池田清彦『新しい生物学の教科書』
現行の生物学の教科書をダシにしながら、著者の生物学が語られます。それにしても現行の教科書の木で鼻をくくったような文章というのは、どうにかならないですかね。ま、だからこそこうしたユニークな本が登場する余地もあるのですが、高校生以下の生徒たちはいい迷惑です。生物が好きになるきっかけは少なくとも教科書からは得られません。

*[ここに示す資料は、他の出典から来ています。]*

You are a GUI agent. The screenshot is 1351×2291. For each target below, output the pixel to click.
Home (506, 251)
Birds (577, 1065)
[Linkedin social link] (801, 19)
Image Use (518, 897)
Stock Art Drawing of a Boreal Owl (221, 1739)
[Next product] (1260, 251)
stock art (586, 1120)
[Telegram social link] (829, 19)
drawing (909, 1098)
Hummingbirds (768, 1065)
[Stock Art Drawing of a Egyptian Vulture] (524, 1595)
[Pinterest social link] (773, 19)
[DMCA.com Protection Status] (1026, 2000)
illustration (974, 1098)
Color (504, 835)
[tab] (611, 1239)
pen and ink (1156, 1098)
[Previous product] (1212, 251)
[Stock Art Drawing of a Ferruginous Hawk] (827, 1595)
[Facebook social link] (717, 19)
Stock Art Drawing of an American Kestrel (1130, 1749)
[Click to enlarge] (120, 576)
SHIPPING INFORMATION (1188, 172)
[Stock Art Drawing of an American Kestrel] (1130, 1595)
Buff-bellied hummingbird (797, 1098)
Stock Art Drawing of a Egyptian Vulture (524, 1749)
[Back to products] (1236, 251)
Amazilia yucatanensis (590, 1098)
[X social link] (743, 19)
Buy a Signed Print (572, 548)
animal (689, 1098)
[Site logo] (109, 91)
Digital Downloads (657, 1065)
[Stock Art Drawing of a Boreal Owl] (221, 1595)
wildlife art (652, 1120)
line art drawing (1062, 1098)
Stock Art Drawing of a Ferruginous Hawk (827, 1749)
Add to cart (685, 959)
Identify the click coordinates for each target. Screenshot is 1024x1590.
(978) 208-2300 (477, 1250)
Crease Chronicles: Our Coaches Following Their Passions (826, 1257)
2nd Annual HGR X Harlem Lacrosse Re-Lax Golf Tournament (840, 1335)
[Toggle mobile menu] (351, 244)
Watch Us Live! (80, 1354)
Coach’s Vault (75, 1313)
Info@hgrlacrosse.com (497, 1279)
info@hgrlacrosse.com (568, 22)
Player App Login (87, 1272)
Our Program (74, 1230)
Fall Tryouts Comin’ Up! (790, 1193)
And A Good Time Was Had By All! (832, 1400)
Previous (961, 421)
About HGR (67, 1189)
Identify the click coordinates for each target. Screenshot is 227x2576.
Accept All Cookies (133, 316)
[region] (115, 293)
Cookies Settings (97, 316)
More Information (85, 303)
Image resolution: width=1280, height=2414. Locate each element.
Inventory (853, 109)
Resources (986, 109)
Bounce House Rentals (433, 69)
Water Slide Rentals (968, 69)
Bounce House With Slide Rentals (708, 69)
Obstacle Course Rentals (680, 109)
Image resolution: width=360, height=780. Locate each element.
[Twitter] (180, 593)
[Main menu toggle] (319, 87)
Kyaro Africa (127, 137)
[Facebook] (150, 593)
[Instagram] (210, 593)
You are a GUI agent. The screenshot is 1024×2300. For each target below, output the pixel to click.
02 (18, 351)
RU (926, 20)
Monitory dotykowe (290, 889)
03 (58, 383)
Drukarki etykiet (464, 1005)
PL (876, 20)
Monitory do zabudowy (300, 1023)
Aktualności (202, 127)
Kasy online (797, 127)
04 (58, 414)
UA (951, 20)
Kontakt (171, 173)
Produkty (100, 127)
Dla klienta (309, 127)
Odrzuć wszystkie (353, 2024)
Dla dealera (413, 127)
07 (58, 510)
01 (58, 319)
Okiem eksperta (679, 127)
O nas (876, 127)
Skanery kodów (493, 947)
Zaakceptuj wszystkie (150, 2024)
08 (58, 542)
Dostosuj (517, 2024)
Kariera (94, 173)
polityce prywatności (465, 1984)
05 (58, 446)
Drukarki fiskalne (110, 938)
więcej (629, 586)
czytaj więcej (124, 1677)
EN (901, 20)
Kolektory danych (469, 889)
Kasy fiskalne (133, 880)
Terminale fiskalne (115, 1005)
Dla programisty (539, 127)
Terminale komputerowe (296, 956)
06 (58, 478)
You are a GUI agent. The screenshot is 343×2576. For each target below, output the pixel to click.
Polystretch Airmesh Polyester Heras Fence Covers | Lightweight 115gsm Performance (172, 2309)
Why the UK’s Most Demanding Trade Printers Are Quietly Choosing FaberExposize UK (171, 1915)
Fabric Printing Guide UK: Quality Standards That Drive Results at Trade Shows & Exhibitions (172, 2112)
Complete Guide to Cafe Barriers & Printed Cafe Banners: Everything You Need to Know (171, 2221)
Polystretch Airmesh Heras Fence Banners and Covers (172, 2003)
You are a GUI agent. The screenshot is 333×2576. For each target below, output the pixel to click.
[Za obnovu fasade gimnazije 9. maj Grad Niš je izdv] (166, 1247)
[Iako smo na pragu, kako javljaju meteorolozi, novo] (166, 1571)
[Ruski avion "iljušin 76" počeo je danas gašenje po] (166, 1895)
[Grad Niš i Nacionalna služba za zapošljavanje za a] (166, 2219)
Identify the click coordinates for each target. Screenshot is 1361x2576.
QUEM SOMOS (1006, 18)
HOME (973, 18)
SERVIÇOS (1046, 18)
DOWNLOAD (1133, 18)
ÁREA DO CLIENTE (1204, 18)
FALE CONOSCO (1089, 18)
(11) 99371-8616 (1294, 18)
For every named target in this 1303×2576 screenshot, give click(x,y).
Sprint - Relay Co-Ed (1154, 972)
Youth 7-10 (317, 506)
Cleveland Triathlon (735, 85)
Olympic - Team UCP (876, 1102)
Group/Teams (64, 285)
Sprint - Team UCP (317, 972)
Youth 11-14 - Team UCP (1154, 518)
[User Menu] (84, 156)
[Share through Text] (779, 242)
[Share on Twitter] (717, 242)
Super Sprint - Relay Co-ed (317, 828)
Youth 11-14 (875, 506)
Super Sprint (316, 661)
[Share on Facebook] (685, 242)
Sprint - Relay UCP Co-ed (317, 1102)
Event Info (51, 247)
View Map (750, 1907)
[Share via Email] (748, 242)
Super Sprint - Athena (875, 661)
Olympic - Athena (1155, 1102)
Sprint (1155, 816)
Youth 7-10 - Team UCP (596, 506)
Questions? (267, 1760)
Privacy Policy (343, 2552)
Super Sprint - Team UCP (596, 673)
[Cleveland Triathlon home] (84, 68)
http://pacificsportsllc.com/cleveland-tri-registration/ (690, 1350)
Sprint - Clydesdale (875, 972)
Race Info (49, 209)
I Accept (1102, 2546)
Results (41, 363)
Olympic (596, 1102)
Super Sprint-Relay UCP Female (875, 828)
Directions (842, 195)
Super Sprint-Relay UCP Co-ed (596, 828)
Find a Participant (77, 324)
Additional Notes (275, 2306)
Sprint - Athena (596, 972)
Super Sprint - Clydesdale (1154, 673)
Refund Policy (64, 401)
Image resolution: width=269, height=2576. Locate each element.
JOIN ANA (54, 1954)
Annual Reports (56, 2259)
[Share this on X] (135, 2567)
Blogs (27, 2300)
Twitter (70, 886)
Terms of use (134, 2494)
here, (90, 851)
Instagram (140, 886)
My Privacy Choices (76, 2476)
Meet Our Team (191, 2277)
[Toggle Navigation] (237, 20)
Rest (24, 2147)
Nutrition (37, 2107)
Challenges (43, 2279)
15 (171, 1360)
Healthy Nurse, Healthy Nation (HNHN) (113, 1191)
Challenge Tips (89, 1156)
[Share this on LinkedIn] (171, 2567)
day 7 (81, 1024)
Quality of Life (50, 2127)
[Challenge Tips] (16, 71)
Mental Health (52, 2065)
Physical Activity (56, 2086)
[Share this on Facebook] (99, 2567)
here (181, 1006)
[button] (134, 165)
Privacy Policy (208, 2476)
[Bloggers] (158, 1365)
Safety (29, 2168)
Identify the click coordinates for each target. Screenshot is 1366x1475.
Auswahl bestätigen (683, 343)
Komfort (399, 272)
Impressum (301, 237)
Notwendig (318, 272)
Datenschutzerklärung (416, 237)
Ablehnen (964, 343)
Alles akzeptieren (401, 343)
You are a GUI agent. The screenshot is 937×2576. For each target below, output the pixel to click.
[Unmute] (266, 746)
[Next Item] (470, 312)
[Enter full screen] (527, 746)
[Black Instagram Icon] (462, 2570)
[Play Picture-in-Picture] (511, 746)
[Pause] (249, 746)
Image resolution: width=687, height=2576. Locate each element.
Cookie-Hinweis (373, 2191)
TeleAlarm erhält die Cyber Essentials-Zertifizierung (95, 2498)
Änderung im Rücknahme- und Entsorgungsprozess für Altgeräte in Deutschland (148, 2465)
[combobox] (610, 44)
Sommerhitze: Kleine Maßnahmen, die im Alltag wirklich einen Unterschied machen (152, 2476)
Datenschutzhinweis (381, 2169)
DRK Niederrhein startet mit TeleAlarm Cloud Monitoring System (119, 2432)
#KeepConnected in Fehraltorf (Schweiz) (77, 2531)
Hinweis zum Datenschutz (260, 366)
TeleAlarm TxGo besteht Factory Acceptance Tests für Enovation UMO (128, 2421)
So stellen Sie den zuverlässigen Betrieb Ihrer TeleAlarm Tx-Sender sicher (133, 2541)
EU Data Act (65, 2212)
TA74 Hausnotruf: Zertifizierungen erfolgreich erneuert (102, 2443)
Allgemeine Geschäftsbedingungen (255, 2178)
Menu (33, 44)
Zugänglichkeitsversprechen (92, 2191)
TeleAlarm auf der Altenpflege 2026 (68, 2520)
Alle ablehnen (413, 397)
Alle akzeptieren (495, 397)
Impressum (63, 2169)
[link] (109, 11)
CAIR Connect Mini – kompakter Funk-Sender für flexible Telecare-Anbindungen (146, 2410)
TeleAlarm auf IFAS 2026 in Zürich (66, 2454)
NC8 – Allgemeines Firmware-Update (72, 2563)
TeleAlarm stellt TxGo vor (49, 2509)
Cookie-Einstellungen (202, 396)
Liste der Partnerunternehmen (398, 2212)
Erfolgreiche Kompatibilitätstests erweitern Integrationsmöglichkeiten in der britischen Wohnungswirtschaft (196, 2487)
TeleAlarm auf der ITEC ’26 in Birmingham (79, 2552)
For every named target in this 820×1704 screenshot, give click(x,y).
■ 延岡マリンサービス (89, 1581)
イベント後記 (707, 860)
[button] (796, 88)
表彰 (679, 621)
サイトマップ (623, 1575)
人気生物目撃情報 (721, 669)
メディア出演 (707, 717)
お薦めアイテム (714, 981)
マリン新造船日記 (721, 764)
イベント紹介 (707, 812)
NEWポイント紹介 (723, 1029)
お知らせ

本書ではまず、遺伝現象と遺伝子の伝達現象とはまったくレベルが違う話だということが強調されます。つまり、「真に遺伝されるものは細胞、真に遺伝されることは生きている形式(生命システム)である。このシステムはDNAの情報を解釈して個体をつくり形質を発現させる。DNAは遺伝されるものの一部でしかなく、DNAが担う情報は遺伝されることの一部にすぎない」(40頁)ということなのです。
だから、遺伝現象がすべて遺伝子に還元できるかのような記述は明らかに間違いだと著者は言います。また、その点で、最も大きな遺伝的変異はシステム事態の変化ということになるのですが、そのメカニズムはまだ解明されていないし(47頁)、DNAと形質(生物、生命)とを結ぶ論理はいまだにヤブの中である(295頁)と言います。
今日、専門家までがテキトーなことを言っていることも少なくないように思いますが、そうしたことが正確に指摘されているのは重要です。実は専門家こそは、狭い世界での思い込み(パラダイム)によって、自分の職域を守ろうとしている珍生物かもしれません。
実際、生物学を履修しないまま医学部に進学できた時期もあるのですから、専門家といって安心していると学園祭で変なクレープを食べさせられたりするかもしれません。
本書では、教科書でまったく触れられていない寿命や老化、癌といった問題もしっかり扱われていて、こんな教科書だったら生物学にも興味が出てくるなあ、という気にさせられます。